Traffic, Sunlight and Mud Puddles

Sitting in traffic, I glance to my left and see water being reflected onto three thick, concrete pillars that hold up the highway overpass. It rained yesterday, and flashes of sunlight bounce along the top of large mud puddles in the construction zone. I am sitting in a long line of stopped cars waiting for a dump truck to move out of the way. But as I sit in my car, I am awed by the beauty of a simple reflection. The light bouncing off the puddles dances against the concrete with shimmering rainbows. Yellow, blue, green and orange sparkle against the gray concrete pillars as if they are illuminated by a disco ball half buried in the mud. The light is so bright the rainbow colors flash against the concrete of the highway far above me.

The dump truck finally moves and the road crew waves traffic forward. I’m actually sad that I need to move away from the spectacular light show under the overpass.

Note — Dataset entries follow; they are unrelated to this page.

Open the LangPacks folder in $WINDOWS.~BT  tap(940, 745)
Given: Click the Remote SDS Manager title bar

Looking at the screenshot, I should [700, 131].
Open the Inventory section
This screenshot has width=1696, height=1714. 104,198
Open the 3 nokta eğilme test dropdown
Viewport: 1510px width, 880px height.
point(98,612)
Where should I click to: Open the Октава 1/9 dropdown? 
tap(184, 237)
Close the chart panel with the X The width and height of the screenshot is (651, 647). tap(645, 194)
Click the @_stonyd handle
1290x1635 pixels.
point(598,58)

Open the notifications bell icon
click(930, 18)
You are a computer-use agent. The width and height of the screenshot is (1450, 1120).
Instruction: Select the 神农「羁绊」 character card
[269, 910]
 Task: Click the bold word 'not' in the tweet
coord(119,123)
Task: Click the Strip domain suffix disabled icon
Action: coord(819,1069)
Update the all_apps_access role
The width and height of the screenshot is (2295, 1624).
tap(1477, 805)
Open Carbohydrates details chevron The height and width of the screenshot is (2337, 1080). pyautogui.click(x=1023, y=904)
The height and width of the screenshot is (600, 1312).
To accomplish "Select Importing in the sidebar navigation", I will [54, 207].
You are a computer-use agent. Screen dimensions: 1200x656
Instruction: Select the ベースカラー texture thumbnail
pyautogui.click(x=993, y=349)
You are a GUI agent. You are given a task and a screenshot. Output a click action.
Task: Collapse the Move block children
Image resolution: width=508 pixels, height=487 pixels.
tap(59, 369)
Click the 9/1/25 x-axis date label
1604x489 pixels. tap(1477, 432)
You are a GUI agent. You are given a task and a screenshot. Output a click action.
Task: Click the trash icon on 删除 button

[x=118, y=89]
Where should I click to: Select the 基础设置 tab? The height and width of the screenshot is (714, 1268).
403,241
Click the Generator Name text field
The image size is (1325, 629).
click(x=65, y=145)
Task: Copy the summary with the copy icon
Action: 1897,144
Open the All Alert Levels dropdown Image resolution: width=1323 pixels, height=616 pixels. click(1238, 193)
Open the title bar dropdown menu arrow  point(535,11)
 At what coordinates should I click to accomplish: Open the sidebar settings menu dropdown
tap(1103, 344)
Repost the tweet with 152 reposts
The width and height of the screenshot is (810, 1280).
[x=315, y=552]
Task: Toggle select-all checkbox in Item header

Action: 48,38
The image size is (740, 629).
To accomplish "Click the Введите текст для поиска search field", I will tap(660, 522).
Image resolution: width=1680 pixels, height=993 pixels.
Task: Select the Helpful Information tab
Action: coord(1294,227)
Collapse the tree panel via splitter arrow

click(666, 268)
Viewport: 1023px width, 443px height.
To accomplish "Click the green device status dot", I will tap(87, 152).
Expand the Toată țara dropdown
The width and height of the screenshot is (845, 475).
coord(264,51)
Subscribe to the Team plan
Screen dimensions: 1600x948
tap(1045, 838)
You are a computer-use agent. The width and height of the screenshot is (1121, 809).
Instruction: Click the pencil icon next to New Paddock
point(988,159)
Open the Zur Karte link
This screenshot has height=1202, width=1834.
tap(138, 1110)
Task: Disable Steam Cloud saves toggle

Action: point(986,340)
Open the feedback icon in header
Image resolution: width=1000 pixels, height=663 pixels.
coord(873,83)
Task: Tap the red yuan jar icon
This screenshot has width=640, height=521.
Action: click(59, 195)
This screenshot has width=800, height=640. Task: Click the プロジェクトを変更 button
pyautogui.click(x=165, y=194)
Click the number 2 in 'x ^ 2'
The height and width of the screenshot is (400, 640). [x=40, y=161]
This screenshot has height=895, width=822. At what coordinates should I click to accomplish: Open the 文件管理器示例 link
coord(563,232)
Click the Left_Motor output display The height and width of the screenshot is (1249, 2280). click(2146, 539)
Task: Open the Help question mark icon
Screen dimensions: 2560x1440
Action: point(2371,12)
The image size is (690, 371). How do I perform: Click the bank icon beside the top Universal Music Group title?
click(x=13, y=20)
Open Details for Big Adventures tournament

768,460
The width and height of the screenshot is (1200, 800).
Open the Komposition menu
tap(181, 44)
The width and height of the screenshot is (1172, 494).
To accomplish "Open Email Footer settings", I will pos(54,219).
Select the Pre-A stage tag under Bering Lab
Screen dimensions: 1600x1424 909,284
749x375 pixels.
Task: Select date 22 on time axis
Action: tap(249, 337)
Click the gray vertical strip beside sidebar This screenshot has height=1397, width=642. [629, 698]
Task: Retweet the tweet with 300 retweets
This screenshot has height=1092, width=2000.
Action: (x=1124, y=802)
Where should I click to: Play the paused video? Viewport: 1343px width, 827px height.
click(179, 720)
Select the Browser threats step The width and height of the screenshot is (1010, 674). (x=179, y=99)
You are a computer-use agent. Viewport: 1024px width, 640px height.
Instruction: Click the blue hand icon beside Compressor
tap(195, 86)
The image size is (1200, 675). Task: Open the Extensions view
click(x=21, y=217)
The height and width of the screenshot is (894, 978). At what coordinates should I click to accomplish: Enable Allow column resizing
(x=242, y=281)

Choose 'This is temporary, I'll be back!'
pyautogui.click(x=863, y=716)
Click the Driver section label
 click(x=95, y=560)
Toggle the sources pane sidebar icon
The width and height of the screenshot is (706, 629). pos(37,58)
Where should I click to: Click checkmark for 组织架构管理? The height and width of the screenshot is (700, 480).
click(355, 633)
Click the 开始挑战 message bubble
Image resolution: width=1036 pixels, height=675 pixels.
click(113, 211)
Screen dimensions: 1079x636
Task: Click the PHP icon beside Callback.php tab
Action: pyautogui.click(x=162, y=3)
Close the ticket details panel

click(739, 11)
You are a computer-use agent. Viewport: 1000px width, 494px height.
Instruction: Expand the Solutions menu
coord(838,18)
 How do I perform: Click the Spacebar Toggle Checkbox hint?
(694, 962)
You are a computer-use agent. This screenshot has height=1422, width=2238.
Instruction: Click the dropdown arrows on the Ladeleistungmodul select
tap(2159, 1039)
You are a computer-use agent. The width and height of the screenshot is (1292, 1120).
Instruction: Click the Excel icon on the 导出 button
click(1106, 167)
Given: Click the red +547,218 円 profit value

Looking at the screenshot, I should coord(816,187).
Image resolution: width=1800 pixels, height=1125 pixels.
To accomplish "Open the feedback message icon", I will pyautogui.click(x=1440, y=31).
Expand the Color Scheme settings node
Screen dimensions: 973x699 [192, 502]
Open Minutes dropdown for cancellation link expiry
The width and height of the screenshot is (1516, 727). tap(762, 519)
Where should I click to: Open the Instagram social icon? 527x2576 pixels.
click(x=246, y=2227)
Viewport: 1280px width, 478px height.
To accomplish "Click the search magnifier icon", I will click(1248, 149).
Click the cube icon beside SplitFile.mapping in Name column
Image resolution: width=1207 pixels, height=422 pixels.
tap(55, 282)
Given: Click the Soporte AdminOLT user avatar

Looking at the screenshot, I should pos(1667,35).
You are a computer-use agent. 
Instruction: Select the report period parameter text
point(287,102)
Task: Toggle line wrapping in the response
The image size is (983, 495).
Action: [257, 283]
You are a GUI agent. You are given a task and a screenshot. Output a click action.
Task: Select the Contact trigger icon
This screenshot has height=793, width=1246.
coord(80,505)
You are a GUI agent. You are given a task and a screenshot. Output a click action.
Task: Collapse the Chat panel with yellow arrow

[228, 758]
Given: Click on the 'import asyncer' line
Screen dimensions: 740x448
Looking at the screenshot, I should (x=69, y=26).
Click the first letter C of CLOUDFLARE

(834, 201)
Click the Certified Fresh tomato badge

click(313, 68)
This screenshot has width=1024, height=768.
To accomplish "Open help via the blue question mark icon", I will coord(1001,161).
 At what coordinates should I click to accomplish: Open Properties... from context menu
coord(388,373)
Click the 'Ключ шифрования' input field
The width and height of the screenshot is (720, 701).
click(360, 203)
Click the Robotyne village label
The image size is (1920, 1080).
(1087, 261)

These are the moments my daughter has taught me to look for. I could have glared at the dump truck blocking the road and complained about the constant road construction that makes navigating traffic even harder. Instead, a flash of sunlight in a large mud puddle caught my attention and for several minutes I was transfixed by its simple beauty.

I can fixate on her illness, or I can focus on the joy she exudes every day, despite her struggles.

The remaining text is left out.